Sanja Kutnjak Ivković (School of Criminal Justice, Michigan State University, East Lansing, Michigan, USA)
Maria Haberfeld (Department of Law, Police Science and Criminal Justice Administration, John Jay College of Criminal Justice, New York, New York, USA)
Wook Kang (Department of Public Administration, Korean National Police University,Asan, South Korea)
Robert Peacock (School of Criminal Justice, Michigan State University, East Lansing, Michigan, USA)
Adri Sauerman (School of Criminal Justice, Michigan State University, East Lansing, Michigan, USA)

Policing: An International Journal

ISSN: 1363-951X

Article publication date: 16 May 2016

489

Abstract

Purpose

The purpose of this paper is to test an aspect of the theory of police integrity by exploring the perceived disciplinary threat made by police agencies in Croatia, South Africa, South Korea, and the USA.

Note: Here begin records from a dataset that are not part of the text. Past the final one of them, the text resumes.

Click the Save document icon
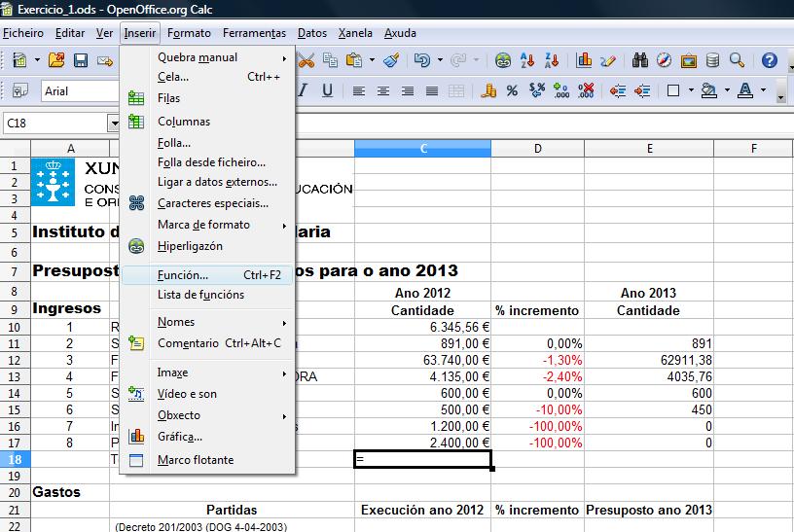This screenshot has width=794, height=532. click(x=81, y=60)
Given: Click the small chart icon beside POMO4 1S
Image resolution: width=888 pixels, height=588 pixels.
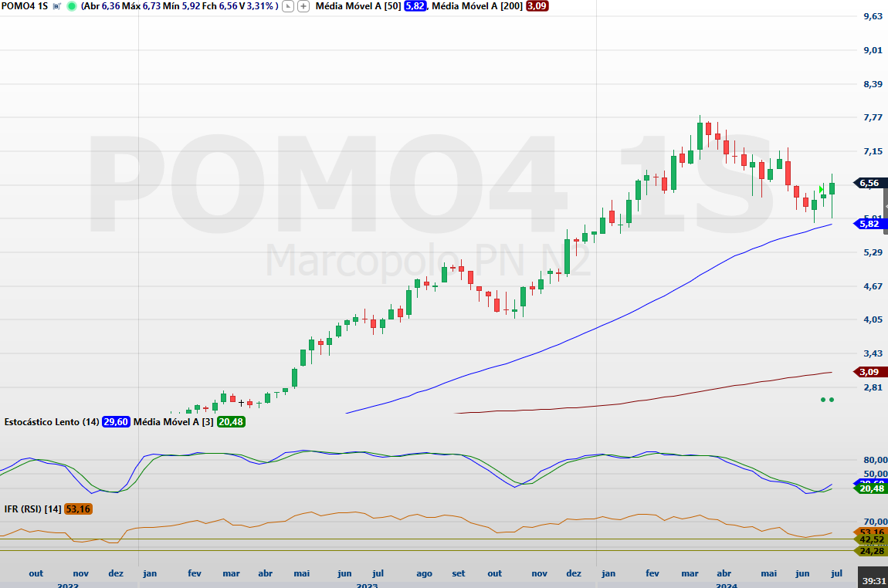Looking at the screenshot, I should tap(56, 6).
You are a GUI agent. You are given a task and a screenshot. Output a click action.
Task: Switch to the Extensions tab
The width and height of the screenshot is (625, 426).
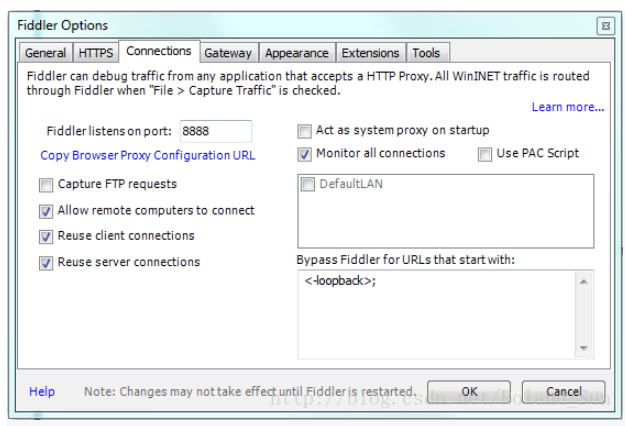coord(370,53)
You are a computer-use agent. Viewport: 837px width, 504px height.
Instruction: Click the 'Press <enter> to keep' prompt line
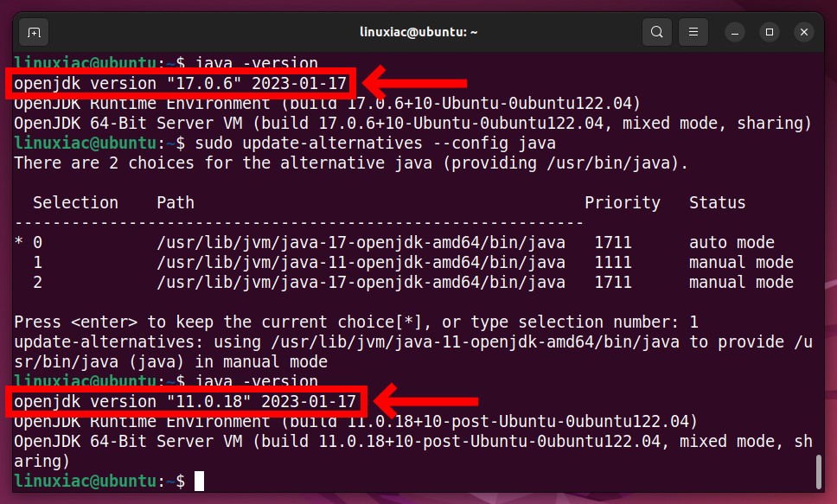point(356,322)
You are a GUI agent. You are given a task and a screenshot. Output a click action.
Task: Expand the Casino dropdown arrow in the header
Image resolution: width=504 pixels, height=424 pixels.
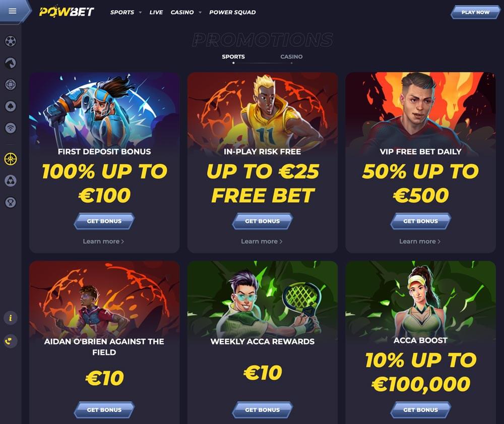[x=200, y=13]
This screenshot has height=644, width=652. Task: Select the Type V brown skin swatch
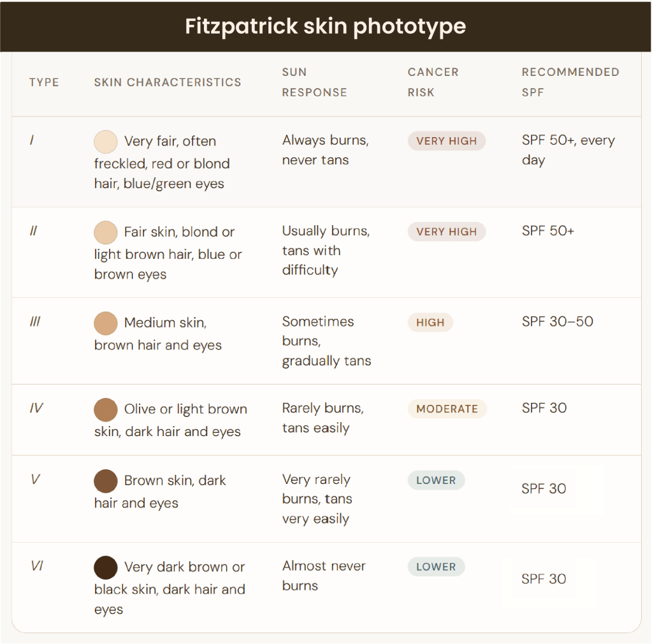click(105, 481)
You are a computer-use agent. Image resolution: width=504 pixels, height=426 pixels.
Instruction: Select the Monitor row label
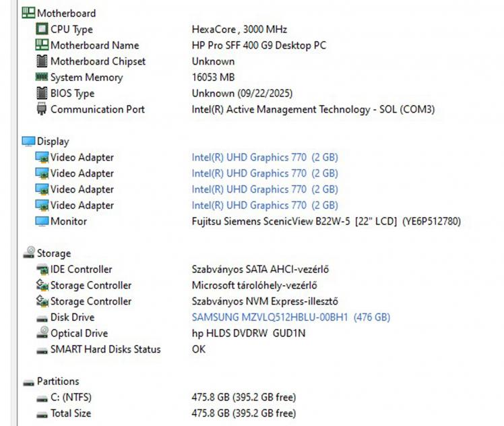69,221
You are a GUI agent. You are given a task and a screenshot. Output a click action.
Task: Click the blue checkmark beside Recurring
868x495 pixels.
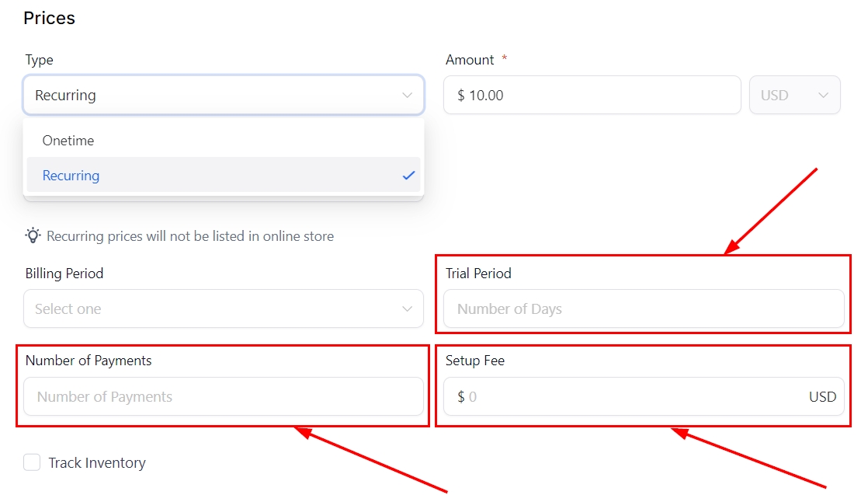pyautogui.click(x=408, y=176)
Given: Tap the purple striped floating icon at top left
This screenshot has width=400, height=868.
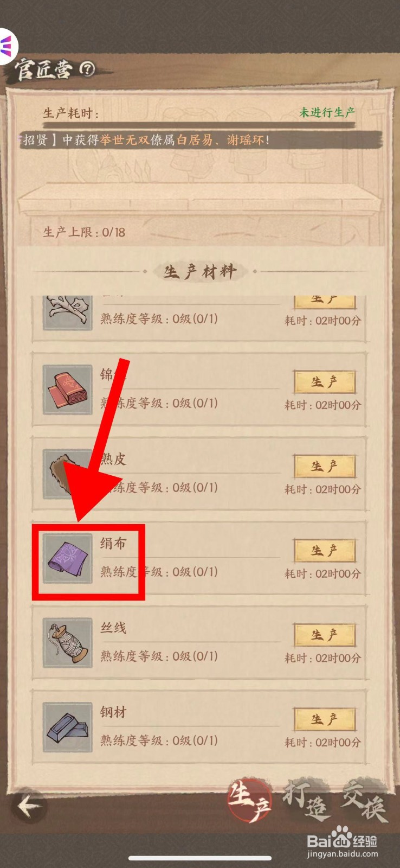Looking at the screenshot, I should [8, 47].
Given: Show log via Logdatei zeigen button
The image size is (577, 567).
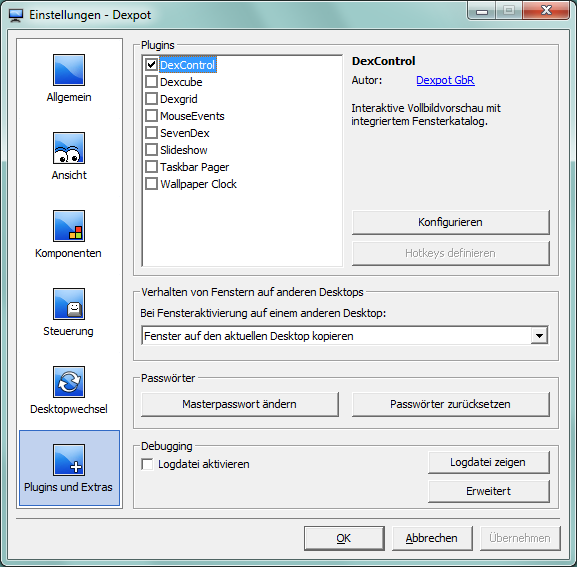Looking at the screenshot, I should coord(488,462).
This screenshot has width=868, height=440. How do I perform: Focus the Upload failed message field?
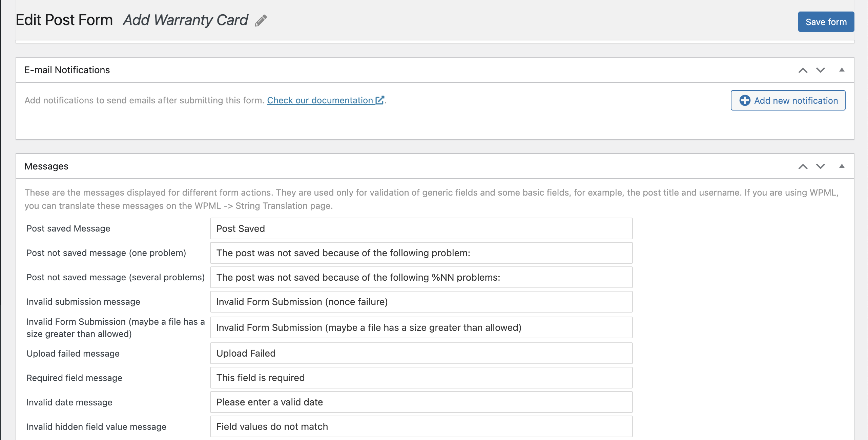click(x=421, y=353)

Design/methodology/approach

A police integrity survey was used to assess perceptions of the expected discipline meted out by police agencies in four countries. Samples of police officers from Croatia, South Africa, South Korea, and the USA evaluated 11 hypothetical scenarios describing various forms of police misconduct.

Findings

Bi-variate analyses reveal considerable divergence of perceptions of disciplinary consequences across the four countries. The majority of the respondents in each country expected some discipline for every scenario, but dismissal was expected for very few scenarios. Multivariate models of perceptions of expected discipline show that the country effect remains strong in the majority of the scenarios even in the presence of numerous controls.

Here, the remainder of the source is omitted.